▶ EXERCISE: Your output should be the lines from the one containing "700x480 pixels." through the last line below, both ends included, exactly as written and free of pictures.

[Stored data]
────────────────────────────────────────
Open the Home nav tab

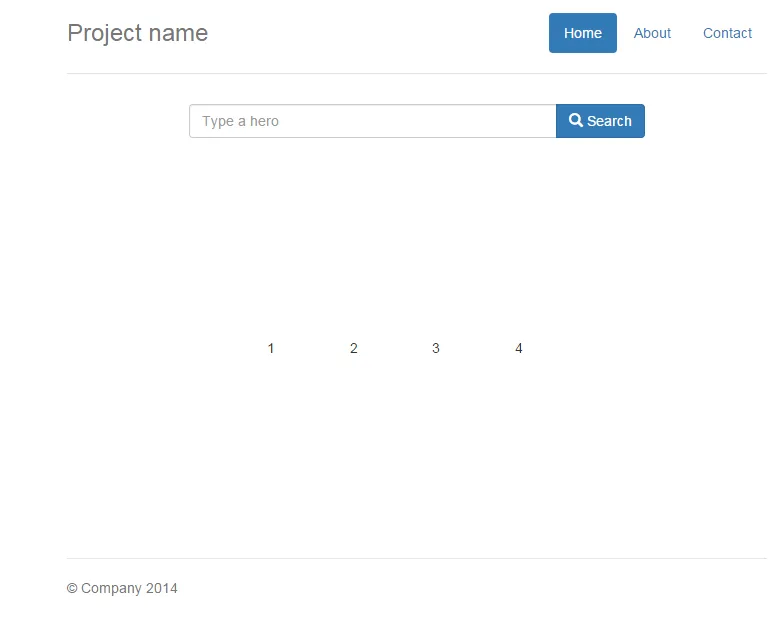tap(582, 33)
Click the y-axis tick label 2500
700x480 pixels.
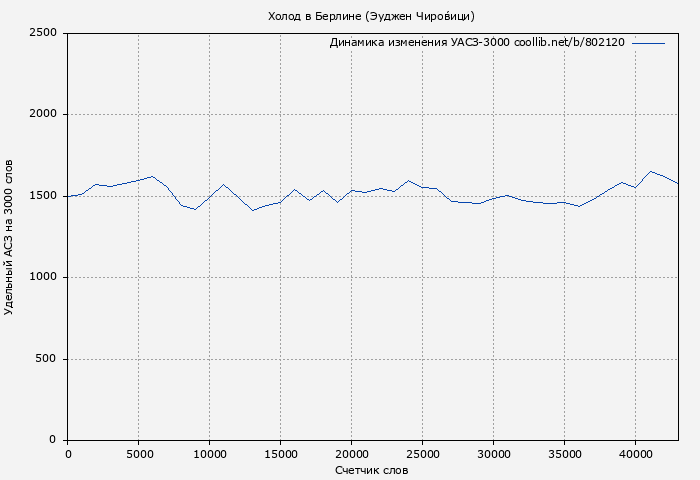[x=45, y=33]
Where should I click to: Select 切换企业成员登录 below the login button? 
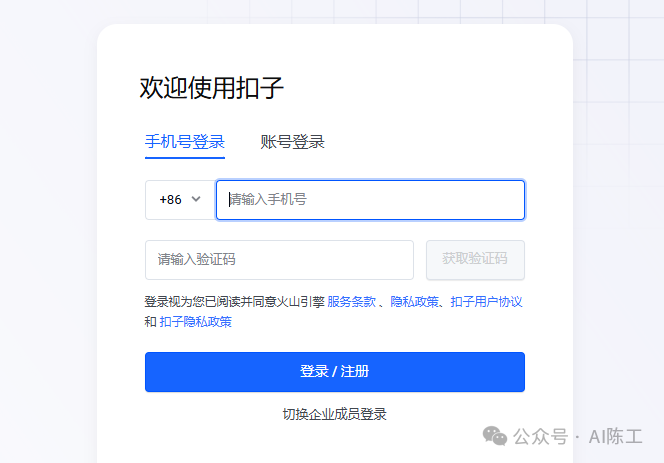click(334, 414)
────────────────────────────────────────
▶ WRITTEN SOLUTION:
700x480 pixels.
[x=45, y=33]
Where should I click to: Select 切换企业成员登录 below the login button? 
click(334, 414)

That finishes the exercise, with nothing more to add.